Tonight’s historic AFL Grand Final could be postponed due to a violent thunderstorm hitting Australia’s east coast.

Hours before kick-off at 19.30, Gabba in Brisbane was already inundated with torrential rain.

This is the first time the AFL Grand Final has been held outside Victoria in the game’s 122 year history.

Under the rules imposed in 2015, games will be postponed for 30 minutes if lightning strikes within 10 km of the stadium.

A severe thunderstorm warning was in place for Queensland, with forecasters warning of a ‘multi-state storm outbreak’.

New South Wales, northeastern Victoria, parts of South Australia and the northern part of the Northern Territory will also bathe.

The Richmond Tigers will face Geelong’s Cat after a very unique season in which the team is moved to Queensland and placed in the COVID-Safe bubble.

Gabba was seen at 3.30pm on a Saturday, just four hours before the AFL Grand Final between the Richmond Tigers and the Geelong Cats was set to kick off

Heavy rain rained down on the east coast on Saturday, with rain pouring down Brisbane - where the AFL Grand Final will kick off at 7.30pm

Heavy rain rained down on the east coast on Saturday, with rain pouring down Brisbane – where the AFL Grand Final will kick off at 7.30pm

Under the rules introduced in 2015, play could be canceled if lightning strikes within 10 km of the match (pictured, The Gabba getting drenched at around 3.30pm on a Saturday)

Under the rules introduced in 2015, play could be canceled if lightning strikes within 10 km of the match (pictured, The Gabba getting drenched at around 3.30pm on a Saturday)

A severe thunderstorm will also spread over 1,000 km across NSW, blanketing the land from Broken Hill to Newcastle.

Heavy rainfall is also likely to affect large parts of Queensland as far north as Cooktown, to Brisbane, Melbourne and Tasmania.

According to the AFL Extreme Weather Policy, if there is a thunderstorm within 10 km of the field, then the player must seek cover inside and play must be stopped.

“Under the lightning rule they can postpone matches by up to an hour,” said an AFL spokesman 7 News.

“It’s happened before, but it’s very rare.”

'Multi-state hurricane outbreak' and will target Queensland, New South Wales, northeastern Victoria, parts of South Australia and northern parts of the Northern Territory

‘Multi-state hurricane outbreak’ and will target Queensland, New South Wales, northeastern Victoria, parts of South Australia and northern parts of the Northern Territory

Clouds were seen forming over The Gabba in Brisbane ahead of the AFL Grand Final between the Richmond Tigers and Geelong Cats

Clouds were seen forming over The Gabba in Brisbane ahead of the AFL Grand Final between the Richmond Tigers and Geelong Cats

The game can only be resumed if there is no lightning within 10 km of the course for 30 minutes.

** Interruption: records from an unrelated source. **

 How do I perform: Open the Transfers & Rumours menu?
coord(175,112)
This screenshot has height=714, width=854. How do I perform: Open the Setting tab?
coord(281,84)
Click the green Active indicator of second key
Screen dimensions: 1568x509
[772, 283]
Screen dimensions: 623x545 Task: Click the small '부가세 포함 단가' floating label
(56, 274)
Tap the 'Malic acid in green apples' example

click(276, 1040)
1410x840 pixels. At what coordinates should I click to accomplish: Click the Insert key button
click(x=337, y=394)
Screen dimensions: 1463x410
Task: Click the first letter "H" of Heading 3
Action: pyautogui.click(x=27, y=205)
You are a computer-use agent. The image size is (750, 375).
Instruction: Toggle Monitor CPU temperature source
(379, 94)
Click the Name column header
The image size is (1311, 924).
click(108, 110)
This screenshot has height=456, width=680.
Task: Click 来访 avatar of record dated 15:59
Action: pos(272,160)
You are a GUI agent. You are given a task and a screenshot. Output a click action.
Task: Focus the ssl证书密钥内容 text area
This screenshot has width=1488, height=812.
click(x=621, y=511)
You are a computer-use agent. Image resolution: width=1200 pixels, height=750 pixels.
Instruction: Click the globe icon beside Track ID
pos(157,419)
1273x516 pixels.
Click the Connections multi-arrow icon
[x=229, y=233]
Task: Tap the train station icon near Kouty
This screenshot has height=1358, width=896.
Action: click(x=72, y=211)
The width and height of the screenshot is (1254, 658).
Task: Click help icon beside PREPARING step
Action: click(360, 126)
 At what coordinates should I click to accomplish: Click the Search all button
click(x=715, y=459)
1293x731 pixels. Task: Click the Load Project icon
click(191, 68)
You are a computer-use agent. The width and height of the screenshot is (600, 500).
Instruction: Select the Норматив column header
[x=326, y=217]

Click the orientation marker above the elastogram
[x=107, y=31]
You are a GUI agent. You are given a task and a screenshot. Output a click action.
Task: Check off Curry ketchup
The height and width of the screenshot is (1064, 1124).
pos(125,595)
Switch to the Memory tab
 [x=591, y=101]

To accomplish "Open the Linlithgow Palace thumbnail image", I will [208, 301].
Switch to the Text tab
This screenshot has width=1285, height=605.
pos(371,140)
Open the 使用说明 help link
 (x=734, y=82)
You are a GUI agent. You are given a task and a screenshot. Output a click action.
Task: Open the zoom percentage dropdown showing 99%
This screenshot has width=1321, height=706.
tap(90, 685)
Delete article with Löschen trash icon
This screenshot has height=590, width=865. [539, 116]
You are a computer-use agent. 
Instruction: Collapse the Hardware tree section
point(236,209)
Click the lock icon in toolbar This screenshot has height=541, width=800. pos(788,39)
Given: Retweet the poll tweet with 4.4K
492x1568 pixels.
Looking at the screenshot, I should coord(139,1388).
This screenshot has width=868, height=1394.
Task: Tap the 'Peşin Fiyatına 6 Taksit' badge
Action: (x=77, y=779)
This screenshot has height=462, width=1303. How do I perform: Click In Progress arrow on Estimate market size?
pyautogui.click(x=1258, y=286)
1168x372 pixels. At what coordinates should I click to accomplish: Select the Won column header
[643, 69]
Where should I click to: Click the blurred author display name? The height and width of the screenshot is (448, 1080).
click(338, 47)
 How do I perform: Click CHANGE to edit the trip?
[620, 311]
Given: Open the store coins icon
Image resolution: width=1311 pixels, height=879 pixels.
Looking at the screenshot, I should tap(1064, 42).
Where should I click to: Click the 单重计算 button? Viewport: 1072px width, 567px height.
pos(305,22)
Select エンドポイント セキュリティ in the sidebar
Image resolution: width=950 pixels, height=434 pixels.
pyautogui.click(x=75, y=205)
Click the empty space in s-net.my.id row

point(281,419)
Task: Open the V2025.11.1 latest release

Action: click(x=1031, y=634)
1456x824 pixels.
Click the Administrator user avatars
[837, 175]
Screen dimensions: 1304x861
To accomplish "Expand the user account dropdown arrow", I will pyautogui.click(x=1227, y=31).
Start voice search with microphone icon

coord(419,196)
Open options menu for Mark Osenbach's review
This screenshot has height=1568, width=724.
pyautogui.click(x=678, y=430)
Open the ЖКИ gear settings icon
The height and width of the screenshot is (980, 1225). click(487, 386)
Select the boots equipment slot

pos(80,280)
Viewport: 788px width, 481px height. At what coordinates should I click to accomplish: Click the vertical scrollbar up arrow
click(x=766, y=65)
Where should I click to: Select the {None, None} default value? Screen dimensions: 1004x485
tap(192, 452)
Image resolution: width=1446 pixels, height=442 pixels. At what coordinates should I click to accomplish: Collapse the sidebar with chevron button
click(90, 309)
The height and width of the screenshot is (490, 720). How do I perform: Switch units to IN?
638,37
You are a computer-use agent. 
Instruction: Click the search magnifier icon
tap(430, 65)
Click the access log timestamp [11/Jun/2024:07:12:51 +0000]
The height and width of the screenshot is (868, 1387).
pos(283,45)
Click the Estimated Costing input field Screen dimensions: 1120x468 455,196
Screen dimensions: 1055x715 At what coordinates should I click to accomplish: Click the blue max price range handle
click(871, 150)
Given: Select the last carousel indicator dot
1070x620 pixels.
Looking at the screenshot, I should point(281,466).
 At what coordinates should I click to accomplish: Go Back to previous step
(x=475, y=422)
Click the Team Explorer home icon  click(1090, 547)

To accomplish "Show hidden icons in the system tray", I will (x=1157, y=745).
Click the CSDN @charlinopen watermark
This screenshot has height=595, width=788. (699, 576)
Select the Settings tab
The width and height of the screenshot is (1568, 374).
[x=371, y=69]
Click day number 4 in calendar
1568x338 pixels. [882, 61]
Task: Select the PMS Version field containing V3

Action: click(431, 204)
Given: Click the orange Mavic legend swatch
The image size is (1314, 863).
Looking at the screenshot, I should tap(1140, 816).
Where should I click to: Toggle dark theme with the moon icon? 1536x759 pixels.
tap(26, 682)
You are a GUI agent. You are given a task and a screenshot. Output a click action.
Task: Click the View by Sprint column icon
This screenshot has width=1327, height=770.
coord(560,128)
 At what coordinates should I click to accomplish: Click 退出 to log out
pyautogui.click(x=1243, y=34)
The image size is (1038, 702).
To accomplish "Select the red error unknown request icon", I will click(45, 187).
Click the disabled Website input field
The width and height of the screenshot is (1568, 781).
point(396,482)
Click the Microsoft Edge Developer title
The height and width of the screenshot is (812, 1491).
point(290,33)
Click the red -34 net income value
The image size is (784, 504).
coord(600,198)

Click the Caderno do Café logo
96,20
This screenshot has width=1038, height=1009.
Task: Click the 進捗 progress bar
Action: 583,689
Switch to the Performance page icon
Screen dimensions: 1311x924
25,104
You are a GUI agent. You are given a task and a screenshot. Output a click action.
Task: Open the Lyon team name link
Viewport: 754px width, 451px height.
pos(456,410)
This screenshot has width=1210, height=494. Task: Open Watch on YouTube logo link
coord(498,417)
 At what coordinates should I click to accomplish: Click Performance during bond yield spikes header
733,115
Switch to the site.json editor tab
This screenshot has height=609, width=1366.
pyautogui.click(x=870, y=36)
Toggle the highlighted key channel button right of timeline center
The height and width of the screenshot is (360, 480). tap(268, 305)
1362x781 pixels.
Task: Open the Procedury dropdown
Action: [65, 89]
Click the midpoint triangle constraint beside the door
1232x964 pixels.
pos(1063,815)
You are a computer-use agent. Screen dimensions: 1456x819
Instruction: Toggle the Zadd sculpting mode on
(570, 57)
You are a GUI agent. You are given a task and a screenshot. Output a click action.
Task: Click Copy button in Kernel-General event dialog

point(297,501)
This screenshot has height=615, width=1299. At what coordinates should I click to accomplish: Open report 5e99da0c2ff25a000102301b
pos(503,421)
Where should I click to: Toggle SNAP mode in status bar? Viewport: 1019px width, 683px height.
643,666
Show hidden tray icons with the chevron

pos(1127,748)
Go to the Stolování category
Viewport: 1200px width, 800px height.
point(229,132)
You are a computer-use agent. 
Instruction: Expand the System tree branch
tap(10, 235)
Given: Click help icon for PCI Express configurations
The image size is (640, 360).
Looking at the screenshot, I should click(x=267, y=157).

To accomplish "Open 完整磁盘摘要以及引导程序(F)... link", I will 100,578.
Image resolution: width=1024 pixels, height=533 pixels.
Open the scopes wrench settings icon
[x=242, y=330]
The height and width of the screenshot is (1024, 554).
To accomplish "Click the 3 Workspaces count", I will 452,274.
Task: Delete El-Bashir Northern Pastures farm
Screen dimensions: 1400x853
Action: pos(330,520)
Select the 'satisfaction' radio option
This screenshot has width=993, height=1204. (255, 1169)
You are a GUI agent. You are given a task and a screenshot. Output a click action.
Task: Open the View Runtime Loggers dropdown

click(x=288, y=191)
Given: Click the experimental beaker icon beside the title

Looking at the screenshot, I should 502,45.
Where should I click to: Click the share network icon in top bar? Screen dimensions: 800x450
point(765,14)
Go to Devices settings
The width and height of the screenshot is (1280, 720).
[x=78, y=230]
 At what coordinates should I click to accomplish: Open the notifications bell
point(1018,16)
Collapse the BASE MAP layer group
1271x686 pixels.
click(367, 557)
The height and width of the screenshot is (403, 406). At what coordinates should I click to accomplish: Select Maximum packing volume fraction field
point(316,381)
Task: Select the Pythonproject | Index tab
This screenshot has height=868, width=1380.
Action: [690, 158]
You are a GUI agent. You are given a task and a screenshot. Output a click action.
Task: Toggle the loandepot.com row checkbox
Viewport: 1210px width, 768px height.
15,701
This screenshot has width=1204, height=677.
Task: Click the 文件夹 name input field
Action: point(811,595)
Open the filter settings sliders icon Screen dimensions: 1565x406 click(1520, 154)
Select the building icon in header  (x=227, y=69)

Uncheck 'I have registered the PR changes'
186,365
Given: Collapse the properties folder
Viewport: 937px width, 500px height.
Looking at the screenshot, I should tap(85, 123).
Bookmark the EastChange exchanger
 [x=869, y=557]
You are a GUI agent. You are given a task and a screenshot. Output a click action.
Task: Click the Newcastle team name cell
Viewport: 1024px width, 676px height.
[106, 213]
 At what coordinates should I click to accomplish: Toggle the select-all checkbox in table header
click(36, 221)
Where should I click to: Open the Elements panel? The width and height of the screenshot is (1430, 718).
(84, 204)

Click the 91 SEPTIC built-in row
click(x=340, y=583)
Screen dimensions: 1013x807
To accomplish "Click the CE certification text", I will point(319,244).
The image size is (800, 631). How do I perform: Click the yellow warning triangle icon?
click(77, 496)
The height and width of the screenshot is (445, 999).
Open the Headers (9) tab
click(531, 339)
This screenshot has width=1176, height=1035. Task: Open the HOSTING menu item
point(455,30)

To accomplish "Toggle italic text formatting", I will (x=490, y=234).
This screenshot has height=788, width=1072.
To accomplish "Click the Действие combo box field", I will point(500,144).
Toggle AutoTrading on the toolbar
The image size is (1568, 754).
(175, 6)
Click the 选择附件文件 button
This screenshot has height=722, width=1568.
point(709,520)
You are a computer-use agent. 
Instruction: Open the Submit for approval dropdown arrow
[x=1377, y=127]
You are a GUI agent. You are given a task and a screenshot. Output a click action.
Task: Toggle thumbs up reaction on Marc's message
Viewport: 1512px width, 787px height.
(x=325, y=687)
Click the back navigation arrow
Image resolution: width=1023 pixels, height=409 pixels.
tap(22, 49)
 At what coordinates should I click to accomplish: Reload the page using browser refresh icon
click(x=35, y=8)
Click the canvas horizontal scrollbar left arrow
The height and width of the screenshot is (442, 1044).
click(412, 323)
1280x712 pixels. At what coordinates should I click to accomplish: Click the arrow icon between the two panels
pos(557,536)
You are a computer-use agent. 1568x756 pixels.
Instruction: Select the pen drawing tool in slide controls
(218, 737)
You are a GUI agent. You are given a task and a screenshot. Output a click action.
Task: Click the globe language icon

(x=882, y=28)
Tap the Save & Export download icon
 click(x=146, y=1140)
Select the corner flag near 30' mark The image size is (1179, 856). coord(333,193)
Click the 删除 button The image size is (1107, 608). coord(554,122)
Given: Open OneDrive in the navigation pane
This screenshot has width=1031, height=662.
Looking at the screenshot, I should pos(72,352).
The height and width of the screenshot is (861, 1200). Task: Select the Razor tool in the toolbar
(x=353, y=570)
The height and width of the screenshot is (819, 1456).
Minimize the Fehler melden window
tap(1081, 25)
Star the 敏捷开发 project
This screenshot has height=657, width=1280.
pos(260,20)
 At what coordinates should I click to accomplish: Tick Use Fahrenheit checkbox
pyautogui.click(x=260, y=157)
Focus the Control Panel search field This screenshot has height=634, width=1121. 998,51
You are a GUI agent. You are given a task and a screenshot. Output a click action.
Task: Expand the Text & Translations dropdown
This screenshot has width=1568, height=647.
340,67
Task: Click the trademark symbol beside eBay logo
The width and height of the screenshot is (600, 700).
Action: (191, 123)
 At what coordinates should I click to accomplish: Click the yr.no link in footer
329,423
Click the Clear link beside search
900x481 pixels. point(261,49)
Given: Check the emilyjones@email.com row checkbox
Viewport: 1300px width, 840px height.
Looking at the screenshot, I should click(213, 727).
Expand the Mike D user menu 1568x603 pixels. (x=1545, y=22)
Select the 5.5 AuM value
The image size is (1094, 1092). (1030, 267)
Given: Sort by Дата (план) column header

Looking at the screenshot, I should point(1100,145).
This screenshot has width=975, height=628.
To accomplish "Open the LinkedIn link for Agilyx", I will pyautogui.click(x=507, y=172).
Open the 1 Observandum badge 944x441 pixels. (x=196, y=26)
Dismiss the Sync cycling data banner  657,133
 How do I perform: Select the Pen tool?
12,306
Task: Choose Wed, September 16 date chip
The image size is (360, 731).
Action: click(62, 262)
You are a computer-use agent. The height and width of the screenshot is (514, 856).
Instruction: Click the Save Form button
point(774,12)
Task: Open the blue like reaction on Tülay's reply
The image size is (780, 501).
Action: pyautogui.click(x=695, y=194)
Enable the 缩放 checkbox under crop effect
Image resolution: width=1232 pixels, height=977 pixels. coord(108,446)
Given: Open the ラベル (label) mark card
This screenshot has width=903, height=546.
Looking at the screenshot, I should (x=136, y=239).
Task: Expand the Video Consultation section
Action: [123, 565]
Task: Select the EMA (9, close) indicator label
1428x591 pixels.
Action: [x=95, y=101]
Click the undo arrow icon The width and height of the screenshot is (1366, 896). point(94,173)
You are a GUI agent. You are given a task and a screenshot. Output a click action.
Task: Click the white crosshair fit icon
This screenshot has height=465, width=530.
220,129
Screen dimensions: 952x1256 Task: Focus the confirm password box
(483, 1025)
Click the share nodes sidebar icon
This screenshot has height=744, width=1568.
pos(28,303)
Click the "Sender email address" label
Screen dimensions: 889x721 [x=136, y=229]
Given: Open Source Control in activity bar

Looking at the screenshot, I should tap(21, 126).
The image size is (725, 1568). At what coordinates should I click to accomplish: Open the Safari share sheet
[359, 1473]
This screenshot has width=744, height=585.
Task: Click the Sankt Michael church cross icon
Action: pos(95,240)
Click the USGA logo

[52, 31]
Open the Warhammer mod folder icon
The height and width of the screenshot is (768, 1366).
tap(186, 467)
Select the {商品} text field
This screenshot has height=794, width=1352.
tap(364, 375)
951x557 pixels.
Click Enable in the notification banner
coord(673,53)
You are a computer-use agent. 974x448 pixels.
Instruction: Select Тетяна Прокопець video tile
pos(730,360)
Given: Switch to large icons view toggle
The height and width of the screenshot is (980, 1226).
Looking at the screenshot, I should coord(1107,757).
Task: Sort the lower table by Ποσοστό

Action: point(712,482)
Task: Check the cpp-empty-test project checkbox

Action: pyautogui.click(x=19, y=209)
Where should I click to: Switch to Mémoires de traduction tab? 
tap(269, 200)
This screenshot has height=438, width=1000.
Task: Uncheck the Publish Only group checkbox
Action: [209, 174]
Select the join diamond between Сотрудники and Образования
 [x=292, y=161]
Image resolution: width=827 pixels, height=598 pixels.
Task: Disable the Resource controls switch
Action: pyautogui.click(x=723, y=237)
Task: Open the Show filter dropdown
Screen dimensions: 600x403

Rules introduced during a Swans and Giants match in 2015, when lightning struck and play stopped for 25 minutes.

But a spokesman for the Bureau of Meteorology said it was likely the match would resume, even in heavy rain.

They said there was only a 20 percent chance that a thunderstorm would occur within 10 km of the stadium.

The massive storm will spread across Australia from the southeast coast, heading north over the weekend

The massive storm will spread across Australia from the southeast coast, heading north over the weekend

Gabba is seen on the Saturday morning ahead of the AFL Grand Final.  There are fears the match could be postponed due to bad weather, with rain starting around 3pm

Gabba is seen on the Saturday morning ahead of the AFL Grand Final. There are fears the match could be postponed due to bad weather, with rain starting around 3pm

Bad weather on Friday evening caused about 50 calls to be made to the State Emergency Service (SES) due to severe damage.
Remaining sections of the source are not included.